= Anne Parker (actress) =

British stage actress

Anne Parker (1696–1740) was a British stage actress of the eighteenth century. She is also known by her married names Anne Berriman and Anne Hallam.

She first appeared at the Lincoln's Inn Fields Theatre in 1720 as Regan in King Lear and Melinda in The Recruiting Officer and from 1723 she was a regular part of John Rich's company there. In 1726 she married a fellow Lincoln's Inn actor Joseph Berriman. Following his death in 1730 she remarried to another actor William Hallam and was known as Mrs Hallam for the remainder of her career.
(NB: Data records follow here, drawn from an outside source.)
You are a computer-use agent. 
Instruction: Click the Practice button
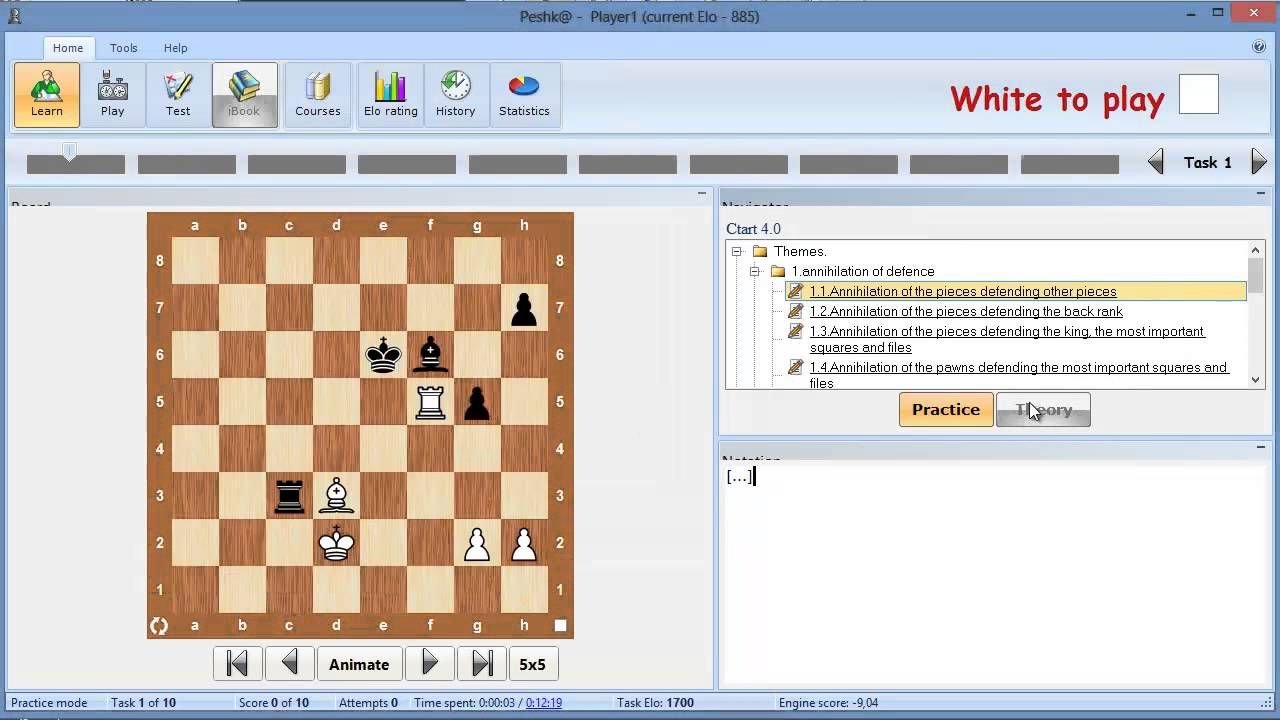946,410
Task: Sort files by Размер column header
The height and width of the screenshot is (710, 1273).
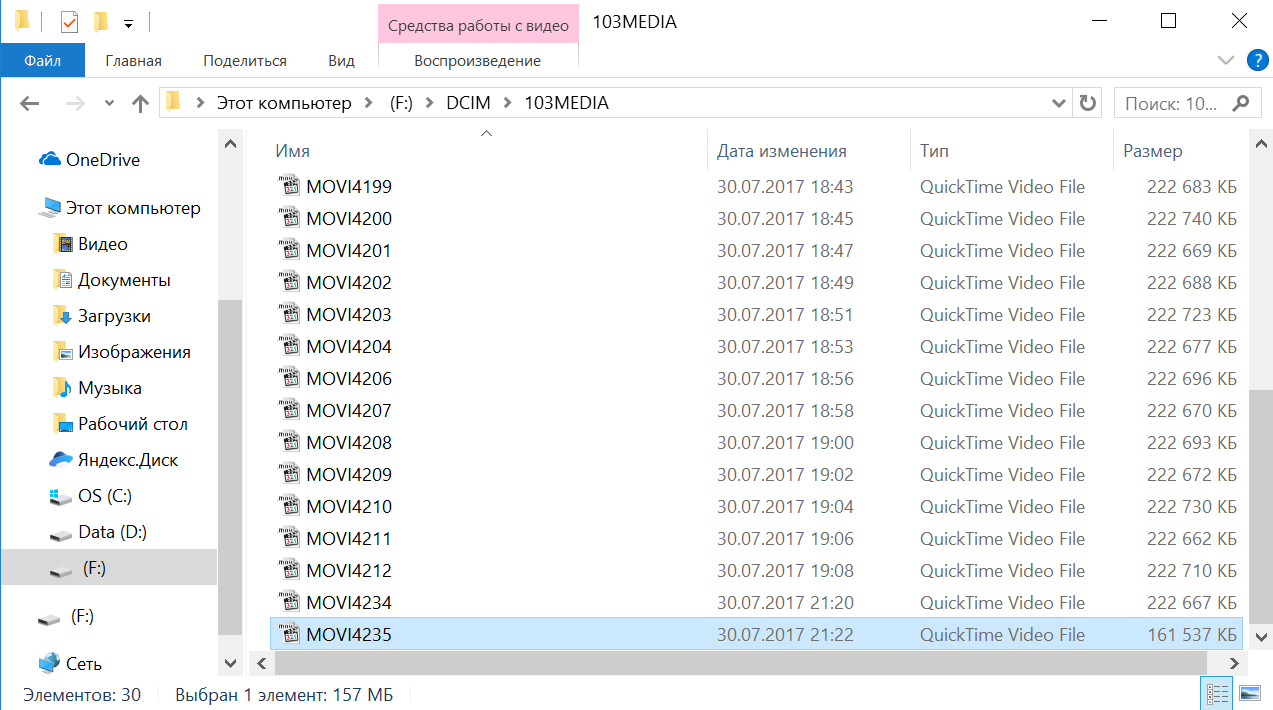Action: 1152,151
From 1732 she moved with the rest of Rich's company to the newly-built Covent Garden Theatre. She became particularly known for her performances as Lady Macbeth. She died on 5 June 1740 and was buried in Mitcham.

==Selected roles==
- Adeliza in Edwin by George Jeffreys (1724)
- Valeria in Belisarius by William Phillips (1724)
- Camilla in The Roman Maid by Robert Hurst (1724)
- Cleora in The Bath Unmasked by Gabriel Odingsells (1725)
- Mrs Fading in The Capricious Lovers by Gabriel Odingsells (1725)
- Astrea in The Female Fortune Teller by Charles Johnson (1726)
- Candace in The Fall of Saguntum by Philip Frowde (1727)
- Isteria in Philip of Macedon by David Lewis (1727)
- Nitocris in Sesostris by John Sturmy (1728)
- Adelaid in Frederick, Duke of Brunswick-Lunenburgh by Eliza Haywood (1729)
- Artemisia in Themistocles by Samuel Madden (1729)
- Antigona in Philotas by Philip Frowde (1731)
- Circe in Orestes by Lewis Theobald (1731)
- Merope in Merope by George Jeffreys (1731)
- Melissa in The Married Philosopher by John Kelly (1732)
- Duchess of Malfy in The Fatal Secret by Lewis Theobald (1733)
- Lady Traffick in The Lady's Revenge by William Popple (1734)
- Lady Lurcher in The Rival Widows by Elizabeth Cooper (1735)

==Bibliography==
- Highfill, Philip H, Burnim, Kalman A. & Langhans, Edward A. A Biographical Dictionary of Actors, Actresses, Musicians, Dancers, Managers, and Other Stage Personnel in London, 1660–1800: Garrick to Gyngell. SIU Press, 1978.